Enabling the GPU Monitoring Dashboard

The GPU Operator exposes GPU telemetry for Prometheus by using the NVIDIA DCGM Exporter. These metrics can be visualized using a monitoring dashboard based on Grafana.

Perform the following procedure to add the dashboard to the Observe section of the OpenShift Container Platform web console.

Prerequisites

  • Your cluster uses OpenShift Container Platform 4.10 or higher.

  • You have access to the cluster as a user with the cluster-admin cluster role.

Configuring the NVIDIA DCGM Exporter Dashboard

  1. Download the latest NVIDIA DCGM Exporter Dashboard from the DCGM Exporter repository on GitHub:

    $ curl -LfO https://github.com/NVIDIA/dcgm-exporter/raw/main/grafana/dcgm-exporter-dashboard.json
    
  2. Create a config map from the downloaded file in the openshift-config-managed namespace:

    $ oc create configmap nvidia-dcgm-exporter-dashboard -n openshift-config-managed --from-file=dcgm-exporter-dashboard.json
    
  3. Label the config map to expose the dashboard in the Administrator perspective of the web console:

    $ oc label configmap nvidia-dcgm-exporter-dashboard -n openshift-config-managed "console.openshift.io/dashboard=true"
    
  4. Optional: Label the config map to expose the dashboard in the Developer perspecitive of the web console:

    $ oc label configmap nvidia-dcgm-exporter-dashboard -n openshift-config-managed "console.openshift.io/odc-dashboard=true"
    
  5. View the created resource and verify the labels:

    $ oc -n openshift-config-managed get cm nvidia-dcgm-exporter-dashboard --show-labels
    

Viewing GPU Metrics

  • In the OpenShift Container Platform web console from the side menu, switch to the Administrator perspective, then navigate to Observe > Dashboards and select NVIDIA DCGM Exporter Dashboard from the Dashboard list.

    If the dashboard was added to the Developer perspective, in the OpenShift Container Platform web console from the side menu, switch to the Developer perspective, navigate to Observe > Dashboard and select NVIDIA DCGM Exporter Dashboard from the Dashboard list.

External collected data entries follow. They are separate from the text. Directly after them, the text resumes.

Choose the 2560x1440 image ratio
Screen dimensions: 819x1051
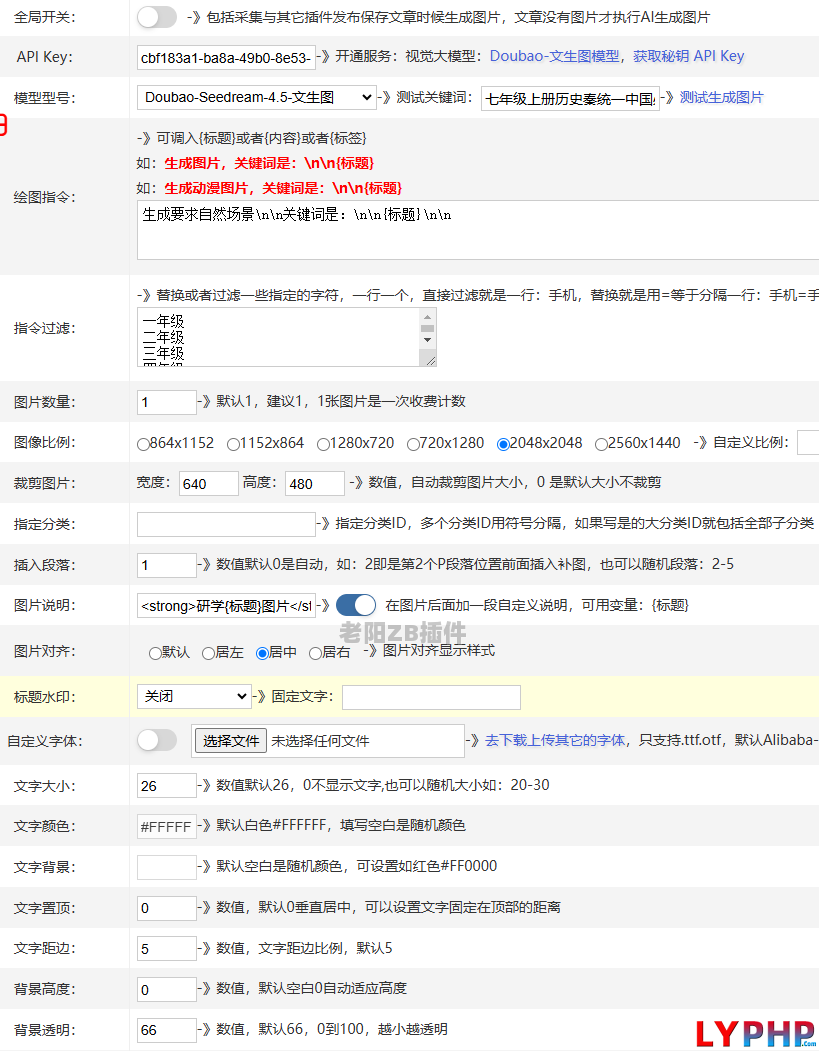coord(601,443)
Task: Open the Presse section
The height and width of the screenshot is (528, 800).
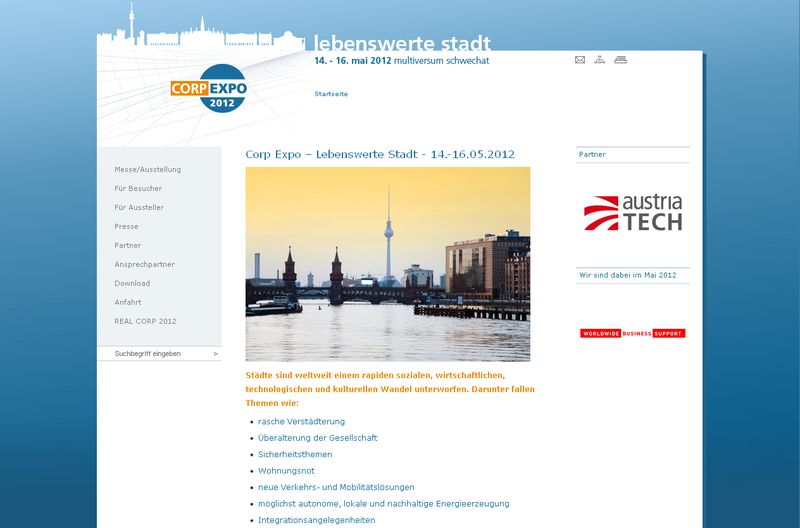Action: 126,227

    The NVIDIA DCGM Exporter Dashboard displays the GPU-related graphs.

    _images/gpu_dashboards.png

The provided Grafana dashboard includes a default set of DCGM metrics. You can create and deploy a custom dashboard definition in Grafana 6.x format.

Default NVIDIA DCGM Exporter Graphs

The following table provides a brief description of the graphs on the default dashboard.

Graph

Description

GPU Temperature

GPU temperature in C.

GPU Avg. Temp

Average GPU temperature in C.

GPU Power Usage

Power usage in watts for each GPU.

GPU Power Total

Total power usage in watts.

GPU SM Clocks

SM clock frequency in hertz.

GPU Utilization

GPU utilization, percent.

GPU Framebuffer Mem Used

Frame buffer memory used in MB.

Tensor Core Utilization

Ratio of cycles the tensor (HMMA) pipe is active, percent.